The Boston Baltic Film Festival is partnering with the Boston based non-profit Sunflower of Peace to provide medical and humanitarian aid to Ukrainians impacted by the invasion. They are also accepting donations to support this cause – you can donate through their official site.
I wouldn’t typically pair something as real as Mariupolis 2 with something as dumb as Accidental Santa, but that’s just how these dispatches worked themselves out, so here I am. A Latvian Christmas film, whose rights were recently acquired by Sony for a remake, is certainly inspired by family-friendly holiday classics like Elf (2003) and most directly Jingle Bells (1999), though it’s too derivative for my own taste. But let’s be honest: you already know whether or not you will enjoy this comedy based on the title alone.
Incarcerated for robbing a bank, Bruno (Kaspars Karklins) receives a letter from a son he didn’t know he had that changes his life on a dime. His son will be leaving for the United States to join a junior hockey team in Boston (ayyyyee) shortly, and with his criminal record, Bruno fears he won’t ever be granted permission to enter the States. So, logically, he must break out of prison and meet his son before he leaves Riga.

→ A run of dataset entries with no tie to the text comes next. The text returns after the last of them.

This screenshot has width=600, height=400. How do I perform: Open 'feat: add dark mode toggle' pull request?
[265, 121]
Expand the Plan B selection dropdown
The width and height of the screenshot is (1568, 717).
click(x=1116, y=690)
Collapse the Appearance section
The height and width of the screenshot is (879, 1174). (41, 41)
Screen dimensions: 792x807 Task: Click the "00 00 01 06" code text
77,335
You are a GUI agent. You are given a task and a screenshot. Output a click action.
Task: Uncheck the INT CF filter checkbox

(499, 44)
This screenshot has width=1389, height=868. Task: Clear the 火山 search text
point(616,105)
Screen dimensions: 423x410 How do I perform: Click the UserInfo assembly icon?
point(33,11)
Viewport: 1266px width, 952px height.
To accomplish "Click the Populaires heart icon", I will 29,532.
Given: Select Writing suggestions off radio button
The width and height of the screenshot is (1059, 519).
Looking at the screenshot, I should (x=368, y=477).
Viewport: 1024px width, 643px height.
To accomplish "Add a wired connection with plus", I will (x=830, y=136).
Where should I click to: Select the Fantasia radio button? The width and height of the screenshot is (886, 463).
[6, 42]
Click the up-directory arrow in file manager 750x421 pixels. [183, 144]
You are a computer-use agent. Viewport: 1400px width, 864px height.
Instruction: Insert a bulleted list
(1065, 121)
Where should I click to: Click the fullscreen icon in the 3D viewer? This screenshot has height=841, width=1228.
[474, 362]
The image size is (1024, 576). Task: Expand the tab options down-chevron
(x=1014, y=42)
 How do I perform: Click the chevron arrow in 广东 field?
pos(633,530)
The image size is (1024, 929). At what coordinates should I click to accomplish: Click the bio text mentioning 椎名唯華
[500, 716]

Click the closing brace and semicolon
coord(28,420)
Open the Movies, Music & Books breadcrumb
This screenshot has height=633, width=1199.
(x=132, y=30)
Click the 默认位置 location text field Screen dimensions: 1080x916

After he escapes prison, Bruno disguises himself as Santa Claus and the family of a police officer incorrectly assumes he’s the Santa they rented for their family Christmas. (Yeah, you read that right: a private Santa.) The family is on the brink of collapse. At least that’s what the two children assume, so they demand from Santa the classic family miracle.
The police officer’s wife, Diana (Inga Tropa), carries forward the influencer theme from Upurga, which also featured Tropa in a key role. As an influencer (mostly YouTube?), she puts her phone in shopping carts and washer machines to capture her desired shot. I’m not sure why she does what she does, but the goofy angels, pointless as they may be, are among the film’s most interesting compositions, alongside some interesting cityscapes in the film’s first few minutes. Unexpectedly, these moments hold some brief excerpts of screenlife. Brisk as they may be, I’m always a fan of some well-positioned screenlife.
But… you really need to love the commercialized Christmas to enjoy Accidental Santa (or Circenisa Ziemassvetki in Latvian—since its English title doesn’t bring up the correct search results)… and I don’t. The soundtrack, about half English and half Latvian, plays a series of recognizable (at least in English) holiday songs that, collectively, aren’t that easy to distinguish. And they play pretty much non-stop, so you really better love Christmas music (and the “Grandma Got Run Over by a Reindeer” type, not the “O Holy Night” ones).
Enjoyable or not, I wouldn’t pair Accidental Santa with Mariupolis 2.
dir. Mantas Kvedaravičius
dir. Aigars Grauba
Both films screened as part of the Boston Baltic Film Festival. Accidental Santa screens virtually via the festival’s website through 3/19.